= Provided passage =
————
Why is everyone so dirty?

Alexander Zalben

If Fear the Walking Dead is good for nothing else (and I'd argue it's good for a lot of things, because it's a very good show), it's answering burning fan questions about the post-apocalypse world of The Walking Dead. How did the apocalypse start? Check, sort of. Why doesn't everyone smear themselves with zombie-concealing blood all the time? Well, in this show, they do.

And on this week's episode, one more huge fan question was answered... Though whether the answer was what fans expected, or even wanted, is up for debate.

Spoilers for Fear the Walking Dead past this point.


Things pick up soon after last week's episode, when Madison (Kim Dickens) turned on the light of the Rosarita Beach Hotel in order to summon her errant son Nick (Frank Dillane) home. Instead, Madison brought refugees like flies to a bug lamp... Including Madison's lost husband, Travis (Cliff Curtis).
————
= Actions to take =
A. List the actors named in parentheses in the Fear the Walking Dead review.
B. Translate this sentence from the Fear the Walking Dead review into Spanish: "Why doesn't everyone smear themselves with zombie-concealing blood all the time?"
C. In the Fear the Walking Dead review, whose light did Madison turn on to summon Nick home?

= Source excerpt =
————
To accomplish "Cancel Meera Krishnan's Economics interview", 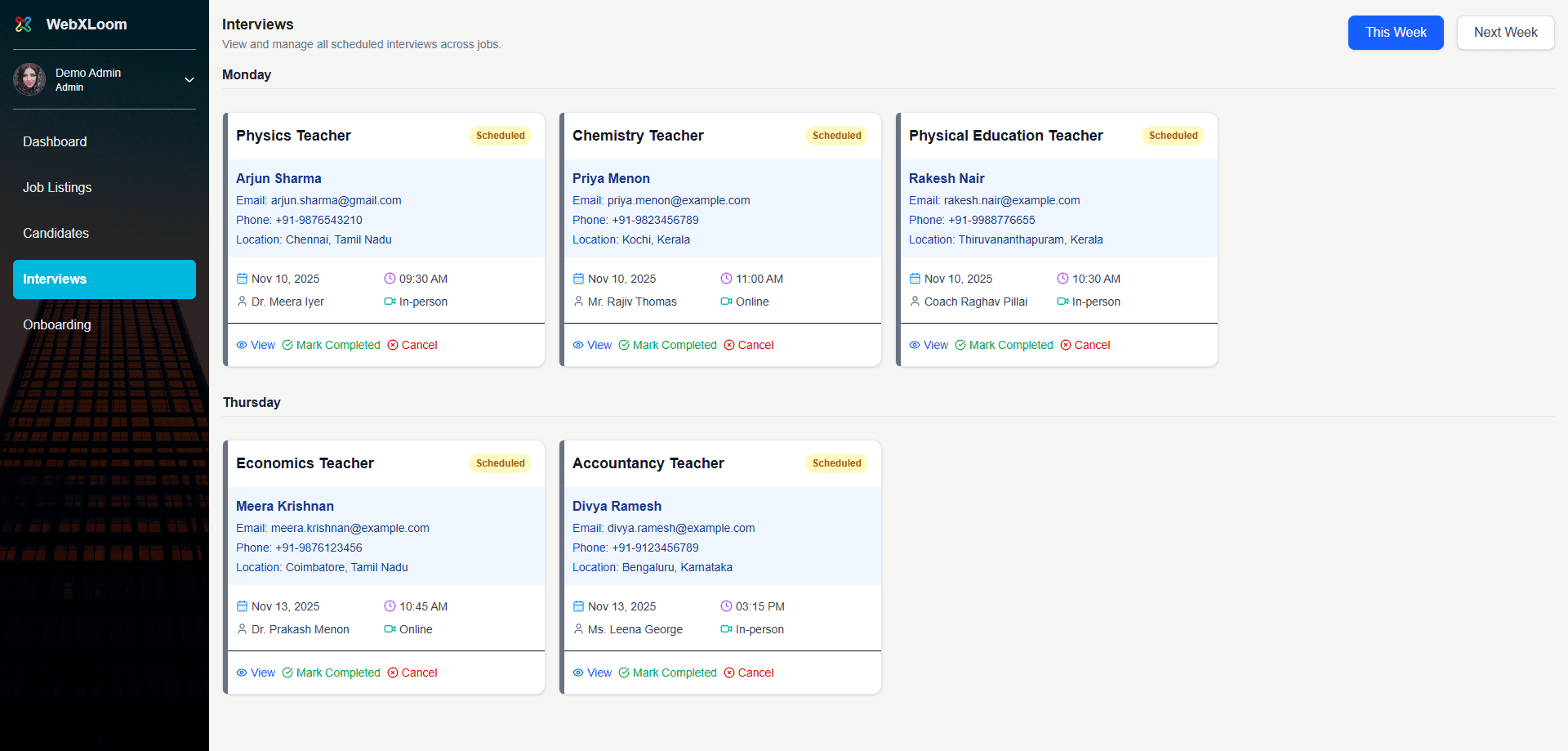I will (x=412, y=673).
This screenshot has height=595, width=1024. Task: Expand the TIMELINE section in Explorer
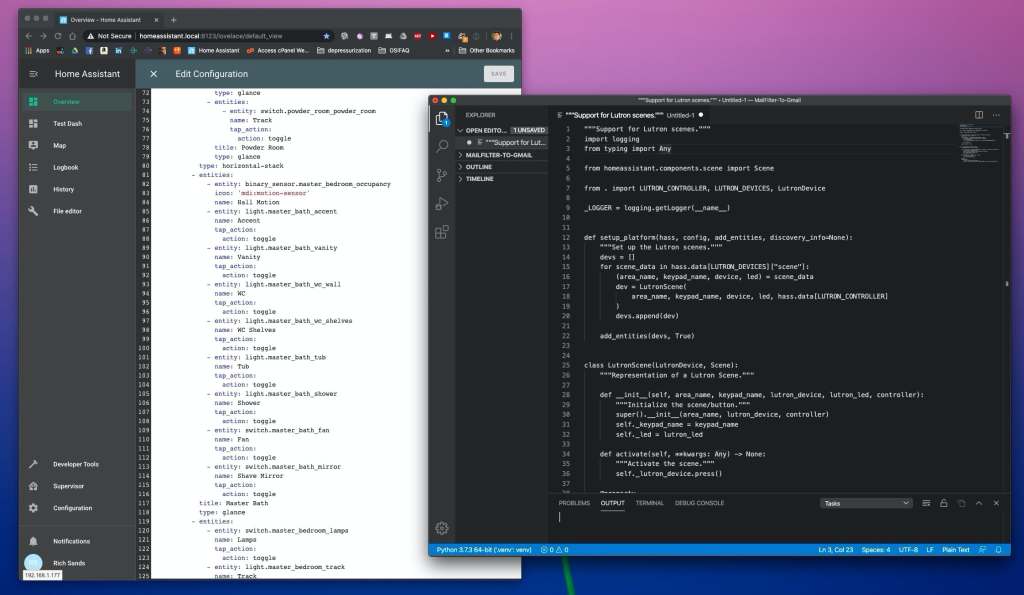click(x=480, y=179)
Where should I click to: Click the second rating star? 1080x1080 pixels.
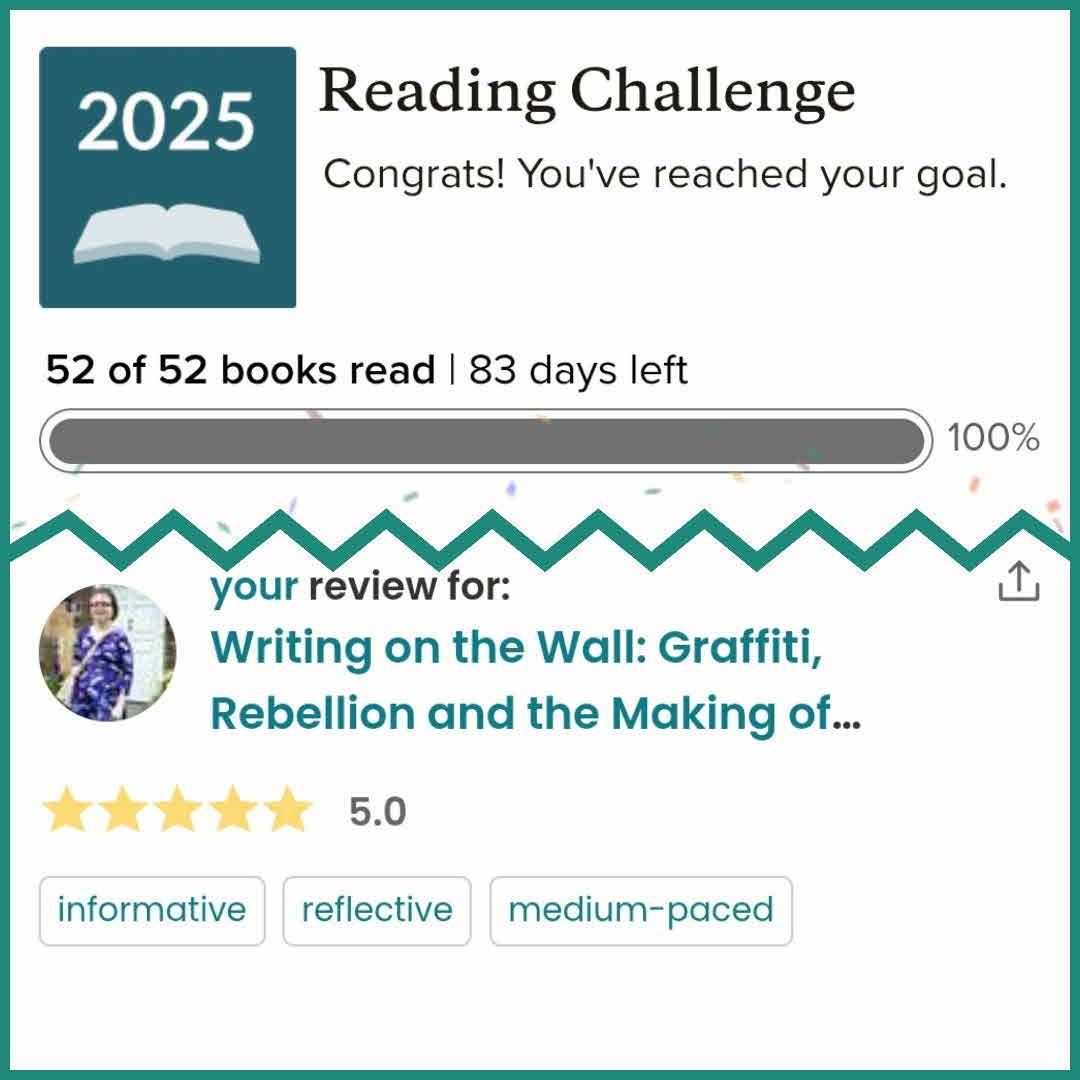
————
= Answers in order =
A.
Kim Dickens
Frank Dillane
Cliff Curtis

B. ¿Por qué no se untan todos con sangre que los oculta de los zombis todo el tiempo?

C. The Rosarita Beach Hotel's.